In my 50 years of attending Quaker Meetings, I’ve probably spoken less than once per year. Over those five decades, my experience has migrated from the intellectual to the physical. The last couple of times I experienced a leading, I felt it in my body before it registered in my mind. (I’ve discussed this with other long-term Quakers and they’ve usually had the same experience: the longer you attend Friends Meeting, the less often you speak and the more likely that, when you speak, the impetus is primarily physical.)
So, what happens in the silence? The religious scholar Huston Smith described Quakers as “mystical Christians” and said they occupy a relationship with Christianity that parallels Zen Buddhists’ relationship to Buddhism, in general — they’re both on the edge of their mother religion.

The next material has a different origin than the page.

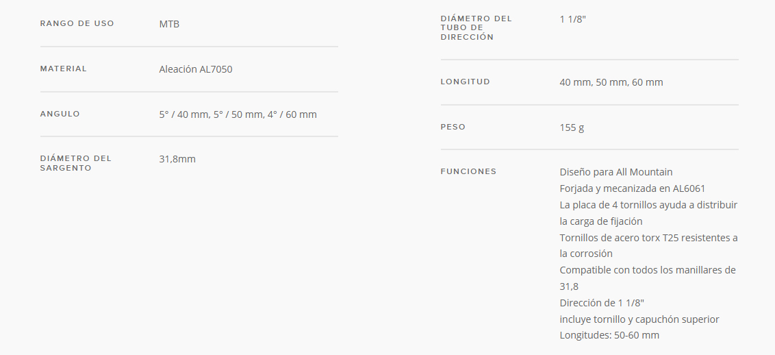
Task: Click the FUNCIONES label
Action: tap(468, 171)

Participating in the silence is a mystical experience, but it doesn’t have to be viewed through the lens of Christianity. I know a number of professed Quakers that are not Christocentric; that is, they are not immersed in the traditional symbols of Christianity such as “the holy trinity: the father, the son, and the Holy Ghost.”
Participating in the silence can be an ecstatic experience. However, to have this experience, you have to accept certain conditions. One is toleration of silence. If you cannot sit still for 10 minutes — let alone 60 minutes, you are unlikely to have an ecstatic experience in a Quaker Meeting.
Sitting in silence presupposes a deeper concern for personal health. I believe that taking time in silence is as important to my health as getting exercise, eating proper food, and having adequate sleep. (If you don’t believe in getting out into nature, you are unlikely to value taking time in silence.) Silent Meeting energizes me.
Of course it is one thing to sit in silence for 60 minutes, follow your breath, and attempt to slip into “the zone.” It is another thing to go through all this and harbor the expectation that you may receive a leading — one that you may or may not feel like expressing. In other words, one has to choose whether or not you expect the reality of “ecstatic experience.”
Recent research indicates that somewhere between one-quarter and one-half of American adults have had an ecstatic experience. So, it’s not weird to sit in silent meeting and hope that you have one.
Ecstatic experiences — emerging from the silence — come in several flavors. Two seem worthy of mention. One I’ll characterize as the answer. That is, I go into Meeting carrying a problem, such as how do I deal with one of my children. I sink into the silence, enter into the zone, and the answer emerges: do such and such. The other form of ecstatic experience is the leading. As I’ve indicated, this typically begins as a physical sensation.
What happens in the silence? You’ll have to go to a Quaker Meeting to find out.
A word of advice: If you decide to attend a silent Meeting, don’t form your opinion on one experience. Imagine talking a walk in nature for the first time. Perhaps it’s a cloudy day or you get caught in a thunderstorm. Even though your walk may be spoiled, that probably wouldn’t deter you from going out again. That parallels the experience of going to Quaker silent Meeting. The first Meeting you attend may be chatty — have an unusual number of messages — or you may not feel well that day; that shouldn’t deter you from attending another Meeting. What you are aiming for is a completely silent Meeting.
When you eventually experience deep silence, ask yourself: What’s happening? Am I comfortable in the silence? Do I feel energized? What are my expectations? Have I come home?